# Feature Engineering and Modelling

---

1. Import packages
2. Load data
3. Modelling

---

## 1. Import packages

In [7]:
import warnings
warnings.filterwarnings("ignore", category=FutureWarning)

In [8]:
import pandas as pd
import numpy as np
import seaborn as sns
from datetime import datetime
import matplotlib.pyplot as plt

# Shows plots in jupyter notebook
%matplotlib inline

# Set plot style
sns.set(color_codes=True)

---
## 2. Load data

In [9]:
df = pd.read_csv('./data_for_predictions.csv')
df.drop(columns=["Unnamed: 0"], inplace=True)
df.head()

FileNotFoundError: [Errno 2] No such file or directory: './data_for_predictions.csv'

---

## 3. Modelling

We now have a dataset containing features that we have engineered and we are ready to start training a predictive model. Remember, we only need to focus on training a `Random Forest` classifier.

In [None]:
from sklearn import metrics
from sklearn.model_selection import train_test_split
from sklearn.ensemble import RandomForestClassifier

### Data sampling

The first thing we want to do is split our dataset into training and test samples. The reason why we do this, is so that we can simulate a real life situation by generating predictions for our test sample, without showing the predictive model these data points. This gives us the ability to see how well our model is able to generalise to new data, which is critical.

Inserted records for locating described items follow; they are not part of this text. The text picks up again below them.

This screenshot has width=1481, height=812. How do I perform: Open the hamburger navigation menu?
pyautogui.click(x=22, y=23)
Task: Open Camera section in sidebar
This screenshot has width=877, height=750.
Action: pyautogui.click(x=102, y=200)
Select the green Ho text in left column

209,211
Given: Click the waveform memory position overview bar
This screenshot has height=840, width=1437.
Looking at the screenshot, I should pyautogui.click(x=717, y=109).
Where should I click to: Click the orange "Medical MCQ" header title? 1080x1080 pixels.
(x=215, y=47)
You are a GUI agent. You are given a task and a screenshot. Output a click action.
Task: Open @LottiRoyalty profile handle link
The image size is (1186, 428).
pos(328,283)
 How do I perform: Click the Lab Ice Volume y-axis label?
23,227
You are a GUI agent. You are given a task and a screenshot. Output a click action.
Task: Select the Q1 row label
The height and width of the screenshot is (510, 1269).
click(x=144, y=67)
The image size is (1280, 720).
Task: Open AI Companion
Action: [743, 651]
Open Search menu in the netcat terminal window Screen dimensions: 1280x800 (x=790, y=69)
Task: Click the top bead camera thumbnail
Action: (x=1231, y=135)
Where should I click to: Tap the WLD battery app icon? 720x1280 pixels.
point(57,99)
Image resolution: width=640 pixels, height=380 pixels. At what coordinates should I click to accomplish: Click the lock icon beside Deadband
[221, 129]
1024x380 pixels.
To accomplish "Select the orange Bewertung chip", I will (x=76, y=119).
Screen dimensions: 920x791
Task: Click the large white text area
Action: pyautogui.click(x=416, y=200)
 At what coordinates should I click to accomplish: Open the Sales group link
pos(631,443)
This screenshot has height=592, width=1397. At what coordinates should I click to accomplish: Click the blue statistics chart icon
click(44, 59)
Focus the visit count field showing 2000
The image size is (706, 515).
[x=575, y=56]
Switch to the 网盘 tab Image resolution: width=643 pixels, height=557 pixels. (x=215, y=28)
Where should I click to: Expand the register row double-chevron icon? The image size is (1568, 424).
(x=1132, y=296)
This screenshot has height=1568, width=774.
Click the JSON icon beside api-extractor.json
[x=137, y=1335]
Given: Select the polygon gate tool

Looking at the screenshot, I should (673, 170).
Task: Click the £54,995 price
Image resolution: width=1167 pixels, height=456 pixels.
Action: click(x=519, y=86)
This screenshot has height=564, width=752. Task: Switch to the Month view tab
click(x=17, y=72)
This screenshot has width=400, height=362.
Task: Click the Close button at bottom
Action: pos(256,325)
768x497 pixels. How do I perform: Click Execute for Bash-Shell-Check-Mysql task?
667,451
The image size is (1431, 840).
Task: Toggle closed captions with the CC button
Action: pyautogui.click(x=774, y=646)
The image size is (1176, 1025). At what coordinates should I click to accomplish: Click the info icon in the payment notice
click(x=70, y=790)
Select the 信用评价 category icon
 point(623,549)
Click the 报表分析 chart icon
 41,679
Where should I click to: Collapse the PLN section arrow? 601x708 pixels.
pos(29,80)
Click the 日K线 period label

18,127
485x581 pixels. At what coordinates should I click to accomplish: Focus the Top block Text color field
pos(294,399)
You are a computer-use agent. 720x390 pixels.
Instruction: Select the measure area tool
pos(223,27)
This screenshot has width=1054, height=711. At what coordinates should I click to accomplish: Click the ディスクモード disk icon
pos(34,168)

A typical % to dedicate to testing is between 20-30, for this example we will use a 75-25% split between train and test respectively.

In [None]:
# Make a copy of our data
train_df = df.copy()

# Separate target variable from independent variables
y = df['churn']
X = df.drop(columns=['id', 'churn'])
print(X.shape)
print(y.shape)

(14606, 61)
(14606,)


In [None]:
X_train, X_test, y_train, y_test = train_test_split(X, y, test_size=0.25, random_state=42)
print(X_train.shape)
print(y_train.shape)
print(X_test.shape)
print(y_test.shape)

(10954, 61)
(10954,)
(3652, 61)
(3652,)


### Model training

Once again, we are using a `Random Forest` classifier in this example. A Random Forest sits within the category of `ensemble` algorithms because internally the `Forest` refers to a collection of `Decision Trees` which are tree-based learning algorithms. As the data scientist, you can control how large the forest is (that is, how many decision trees you want to include).

The reason why an `ensemble` algorithm is powerful is because of the laws of averaging, weak learners and the central limit theorem. If we take a single decision tree and give it a sample of data and some parameters, it will learn patterns from the data. It may be overfit or it may be underfit, but that is now our only hope, that single algorithm. 

With `ensemble` methods, instead of banking on 1 single trained model, we can train 1000's of decision trees, all using different splits of the data and learning different patterns. It would be like asking 1000 people to all learn how to code. You would end up with 1000 people with different answers, methods and styles! The weak learner notion applies here too, it has been found that if you train your learners not to overfit, but to learn weak patterns within the data and you have a lot of these weak learners, together they come together to form a highly predictive pool of knowledge! This is a real life application of many brains are better than 1.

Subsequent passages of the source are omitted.